Energy bill stokes nuclear power

Philadelphia Inquirer | 07/29/2005 | Energy bill stokes nuclear power

Energy bill stokes nuclear power

Tax breaks and other incentives are offered.

By Chris Mondics

Inquirer Washington Bureau


WASHINGTON - After years on the defensive, the nuclear-power industry has come out a big winner in the energy bill passed yesterday by the House.

The measure, which passed, 275-156, and is expected to win Senate approval today, includes hundreds of millions of dollars in tax breaks, loan guarantees, and government-provided insurance for operators and builders of nuclear plants.

The incentives reflect a consensus among Republicans in Congress and the Bush administration that the nation needs more nuclear plants to meet a growing demand for power.

"It is going to help; there is no question that these provisions provide investment stimulus," said Steve Kerekes, a spokesman for the Nuclear Energy Institute, the industry trade association representing the nation's 103 operating nuclear plants.

Its advocates once promoted nuclear power as a source of inexpensive, nonpolluting energy.

But interest in it collapsed after the 1979 accident at the Three Mile Island nuclear plant spread low-level radiation over much of Southeastern Pennsylvania, and cost overruns at other plants forced sharp increases in electric rates.

The catastrophic 1986 explosion of the Chernobyl reactor in Ukraine - the worst nuclear accident in history - and a series of safety lapses at U.S. reactors added to public anxieties.

No new nuclear plants have been ordered since the 1970s, reflecting intense public skepticism about the safety and costs of nuclear power.

President Bush and other officials in his administration have regularly cited the potential advantages of nuclear power.
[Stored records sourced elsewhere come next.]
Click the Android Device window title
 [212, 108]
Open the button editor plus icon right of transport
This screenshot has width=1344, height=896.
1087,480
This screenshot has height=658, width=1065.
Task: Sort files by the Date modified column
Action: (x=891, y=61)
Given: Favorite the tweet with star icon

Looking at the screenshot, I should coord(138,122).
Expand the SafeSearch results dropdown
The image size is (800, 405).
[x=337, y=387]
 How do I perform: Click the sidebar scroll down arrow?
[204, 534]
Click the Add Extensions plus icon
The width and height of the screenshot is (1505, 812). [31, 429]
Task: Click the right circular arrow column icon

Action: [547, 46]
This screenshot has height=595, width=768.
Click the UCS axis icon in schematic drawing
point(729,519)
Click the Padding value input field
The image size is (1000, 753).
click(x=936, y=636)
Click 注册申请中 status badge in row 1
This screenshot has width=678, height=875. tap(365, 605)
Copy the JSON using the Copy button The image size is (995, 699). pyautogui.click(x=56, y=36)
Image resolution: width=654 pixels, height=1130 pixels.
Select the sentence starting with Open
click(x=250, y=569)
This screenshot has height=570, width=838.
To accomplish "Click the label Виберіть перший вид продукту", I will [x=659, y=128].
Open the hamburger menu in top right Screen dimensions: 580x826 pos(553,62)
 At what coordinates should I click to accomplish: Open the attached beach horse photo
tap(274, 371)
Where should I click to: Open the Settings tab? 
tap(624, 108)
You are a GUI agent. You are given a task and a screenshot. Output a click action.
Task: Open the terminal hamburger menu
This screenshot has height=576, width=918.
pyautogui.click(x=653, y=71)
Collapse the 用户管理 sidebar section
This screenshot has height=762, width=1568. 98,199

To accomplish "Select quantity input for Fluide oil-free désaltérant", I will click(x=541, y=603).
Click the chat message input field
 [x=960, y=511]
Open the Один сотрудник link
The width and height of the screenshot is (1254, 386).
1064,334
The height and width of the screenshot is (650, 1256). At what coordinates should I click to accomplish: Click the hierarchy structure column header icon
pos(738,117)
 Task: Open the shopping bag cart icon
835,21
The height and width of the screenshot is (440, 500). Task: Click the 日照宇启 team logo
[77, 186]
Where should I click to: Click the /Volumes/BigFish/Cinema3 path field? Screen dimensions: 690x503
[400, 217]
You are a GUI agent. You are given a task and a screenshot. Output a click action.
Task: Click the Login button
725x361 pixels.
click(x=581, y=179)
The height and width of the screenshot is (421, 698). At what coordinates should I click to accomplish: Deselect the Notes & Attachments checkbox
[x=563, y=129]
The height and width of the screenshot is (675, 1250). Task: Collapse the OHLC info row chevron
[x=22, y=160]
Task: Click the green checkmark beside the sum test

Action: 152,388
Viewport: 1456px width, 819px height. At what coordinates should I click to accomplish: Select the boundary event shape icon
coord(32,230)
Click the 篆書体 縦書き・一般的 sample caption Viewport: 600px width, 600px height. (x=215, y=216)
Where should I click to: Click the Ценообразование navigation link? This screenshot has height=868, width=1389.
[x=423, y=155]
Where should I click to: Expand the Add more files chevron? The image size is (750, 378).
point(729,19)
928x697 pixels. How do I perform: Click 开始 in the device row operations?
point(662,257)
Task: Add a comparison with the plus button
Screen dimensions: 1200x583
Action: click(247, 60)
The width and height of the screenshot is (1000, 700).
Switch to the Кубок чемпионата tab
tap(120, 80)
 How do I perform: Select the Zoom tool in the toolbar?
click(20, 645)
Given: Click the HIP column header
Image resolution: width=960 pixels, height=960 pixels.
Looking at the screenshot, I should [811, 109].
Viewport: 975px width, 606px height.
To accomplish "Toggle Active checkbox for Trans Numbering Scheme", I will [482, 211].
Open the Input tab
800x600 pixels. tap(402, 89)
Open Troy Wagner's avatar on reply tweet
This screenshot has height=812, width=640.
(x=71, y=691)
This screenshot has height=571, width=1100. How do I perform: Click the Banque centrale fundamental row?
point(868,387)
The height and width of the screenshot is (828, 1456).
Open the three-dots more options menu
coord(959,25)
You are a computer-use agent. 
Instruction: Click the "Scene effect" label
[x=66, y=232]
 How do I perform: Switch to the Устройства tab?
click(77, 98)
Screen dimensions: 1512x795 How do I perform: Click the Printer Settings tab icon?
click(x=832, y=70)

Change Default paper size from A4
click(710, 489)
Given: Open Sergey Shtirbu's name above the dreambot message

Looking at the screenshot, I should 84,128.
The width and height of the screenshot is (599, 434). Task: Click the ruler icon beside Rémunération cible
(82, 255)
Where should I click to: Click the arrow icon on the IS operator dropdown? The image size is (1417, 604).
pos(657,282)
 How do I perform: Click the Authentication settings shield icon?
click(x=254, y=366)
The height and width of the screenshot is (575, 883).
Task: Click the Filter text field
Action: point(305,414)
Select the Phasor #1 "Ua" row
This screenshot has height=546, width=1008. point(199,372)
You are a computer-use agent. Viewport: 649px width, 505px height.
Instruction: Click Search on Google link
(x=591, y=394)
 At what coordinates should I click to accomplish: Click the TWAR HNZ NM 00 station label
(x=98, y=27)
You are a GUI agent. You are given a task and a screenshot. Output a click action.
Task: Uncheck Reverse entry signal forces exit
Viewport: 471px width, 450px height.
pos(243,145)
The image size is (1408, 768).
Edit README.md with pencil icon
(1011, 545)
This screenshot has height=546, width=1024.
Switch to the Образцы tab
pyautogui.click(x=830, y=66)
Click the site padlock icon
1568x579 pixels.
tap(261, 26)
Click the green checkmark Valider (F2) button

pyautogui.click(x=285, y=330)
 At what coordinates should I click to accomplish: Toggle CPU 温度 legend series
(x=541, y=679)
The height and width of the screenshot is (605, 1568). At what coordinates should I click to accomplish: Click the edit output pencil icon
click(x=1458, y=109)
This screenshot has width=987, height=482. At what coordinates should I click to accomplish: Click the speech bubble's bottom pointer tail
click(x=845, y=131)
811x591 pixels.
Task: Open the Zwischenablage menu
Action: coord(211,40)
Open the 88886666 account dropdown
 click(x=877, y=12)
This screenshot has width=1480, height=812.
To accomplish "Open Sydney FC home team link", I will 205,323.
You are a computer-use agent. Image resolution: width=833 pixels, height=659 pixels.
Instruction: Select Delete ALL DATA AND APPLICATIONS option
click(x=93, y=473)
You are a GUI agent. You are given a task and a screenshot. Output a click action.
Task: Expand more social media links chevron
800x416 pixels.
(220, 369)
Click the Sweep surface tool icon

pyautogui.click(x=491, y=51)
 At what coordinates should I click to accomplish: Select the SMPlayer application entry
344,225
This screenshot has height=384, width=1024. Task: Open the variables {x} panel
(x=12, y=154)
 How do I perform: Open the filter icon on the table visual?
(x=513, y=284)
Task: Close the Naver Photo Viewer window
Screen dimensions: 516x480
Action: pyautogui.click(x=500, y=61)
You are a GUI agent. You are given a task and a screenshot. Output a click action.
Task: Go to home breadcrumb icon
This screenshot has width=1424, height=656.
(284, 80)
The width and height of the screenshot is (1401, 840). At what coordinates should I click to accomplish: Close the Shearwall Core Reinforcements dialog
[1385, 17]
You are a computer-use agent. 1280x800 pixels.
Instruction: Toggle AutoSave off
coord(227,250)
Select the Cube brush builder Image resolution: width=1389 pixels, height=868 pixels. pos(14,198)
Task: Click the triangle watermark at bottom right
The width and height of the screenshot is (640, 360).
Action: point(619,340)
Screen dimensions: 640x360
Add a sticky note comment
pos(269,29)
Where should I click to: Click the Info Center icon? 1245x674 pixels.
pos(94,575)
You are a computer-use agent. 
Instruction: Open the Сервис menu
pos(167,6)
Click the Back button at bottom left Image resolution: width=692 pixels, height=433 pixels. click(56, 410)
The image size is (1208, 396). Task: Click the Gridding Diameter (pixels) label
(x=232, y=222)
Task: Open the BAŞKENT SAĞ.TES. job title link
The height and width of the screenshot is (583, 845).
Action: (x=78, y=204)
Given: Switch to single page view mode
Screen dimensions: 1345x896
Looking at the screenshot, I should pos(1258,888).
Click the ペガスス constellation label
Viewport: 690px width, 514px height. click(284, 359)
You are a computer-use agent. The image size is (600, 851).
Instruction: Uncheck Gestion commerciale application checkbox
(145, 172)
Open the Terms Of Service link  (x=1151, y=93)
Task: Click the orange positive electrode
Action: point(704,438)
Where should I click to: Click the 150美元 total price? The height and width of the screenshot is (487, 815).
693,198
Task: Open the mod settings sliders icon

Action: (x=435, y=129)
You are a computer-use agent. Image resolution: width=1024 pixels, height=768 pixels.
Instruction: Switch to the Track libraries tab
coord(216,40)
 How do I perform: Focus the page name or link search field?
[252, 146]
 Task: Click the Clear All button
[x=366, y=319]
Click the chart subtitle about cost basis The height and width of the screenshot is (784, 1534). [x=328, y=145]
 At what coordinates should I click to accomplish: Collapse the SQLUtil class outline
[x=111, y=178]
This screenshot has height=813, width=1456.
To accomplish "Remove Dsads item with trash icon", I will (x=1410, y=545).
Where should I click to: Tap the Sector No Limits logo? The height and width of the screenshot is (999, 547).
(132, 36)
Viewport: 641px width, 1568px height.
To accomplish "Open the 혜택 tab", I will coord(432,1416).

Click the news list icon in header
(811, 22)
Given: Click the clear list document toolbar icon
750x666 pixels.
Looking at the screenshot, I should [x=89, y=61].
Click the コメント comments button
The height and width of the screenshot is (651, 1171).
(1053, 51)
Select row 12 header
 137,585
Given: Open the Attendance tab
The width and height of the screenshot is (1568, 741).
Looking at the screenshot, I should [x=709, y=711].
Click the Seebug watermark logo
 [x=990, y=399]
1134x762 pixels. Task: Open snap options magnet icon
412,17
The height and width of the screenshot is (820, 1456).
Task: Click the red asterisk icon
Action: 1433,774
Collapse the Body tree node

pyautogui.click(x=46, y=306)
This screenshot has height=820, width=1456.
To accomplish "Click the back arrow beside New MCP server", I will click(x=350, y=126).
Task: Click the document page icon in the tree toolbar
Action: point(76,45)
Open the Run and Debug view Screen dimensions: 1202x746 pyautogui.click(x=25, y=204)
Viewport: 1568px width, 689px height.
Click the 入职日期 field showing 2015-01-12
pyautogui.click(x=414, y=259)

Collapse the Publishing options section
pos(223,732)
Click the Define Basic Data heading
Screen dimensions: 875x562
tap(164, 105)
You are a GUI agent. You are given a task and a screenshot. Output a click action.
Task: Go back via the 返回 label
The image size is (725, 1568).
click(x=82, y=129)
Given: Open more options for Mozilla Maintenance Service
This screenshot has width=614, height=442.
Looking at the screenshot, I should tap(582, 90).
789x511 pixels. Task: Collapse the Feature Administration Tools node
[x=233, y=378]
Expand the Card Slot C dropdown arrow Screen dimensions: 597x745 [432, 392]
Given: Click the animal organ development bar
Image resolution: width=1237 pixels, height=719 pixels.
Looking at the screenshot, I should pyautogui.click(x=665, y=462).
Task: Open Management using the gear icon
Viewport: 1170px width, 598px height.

Notably, Vice President Cheney's energy task force in 2001 recommended that the government take steps to encourage construction of plants and increase the output of existing ones.

Although cost overruns for a time had dampened enthusiasm for nuclear power, the task force said improved efficiency had made the cost of such power competitive with other sources.

The bill passed by the House yesterday would provide tax credits of up to $125 million per company on the energy produced by the first six plants to be built after the legislation becomes law.

It would also provide government-funded insurance for plant operators against financial losses from delays in obtaining federal government approval to build and operate the plants.

Those provisions, along with streamlined application procedures before the Nuclear Regulatory Commission, could prove a boost for the industry, Kerekes said.

But it is far from clear that the industry is on the verge of revival.

The issue of long-term disposal of nuclear waste - the spent nuclear fuel currently stored on site at plants around the country - remains unresolved.

Although Congress has endorsed Yucca Mountain in Nevada as a disposal site, a facility there is still years from opening, if it ever does.

Moreover, environmental groups remain deeply opposed to nuclear power, and promise to put up a fight.

Phil Clapp, president of the National Environmental Trust, contended that nuclear power remained more expensive than other sources. He also said it was not needed because energy companies were building enough plants to meet the nation's energy demand without them.

Of the subsidies in the bill, he said: "It's a huge waste of taxpayer money."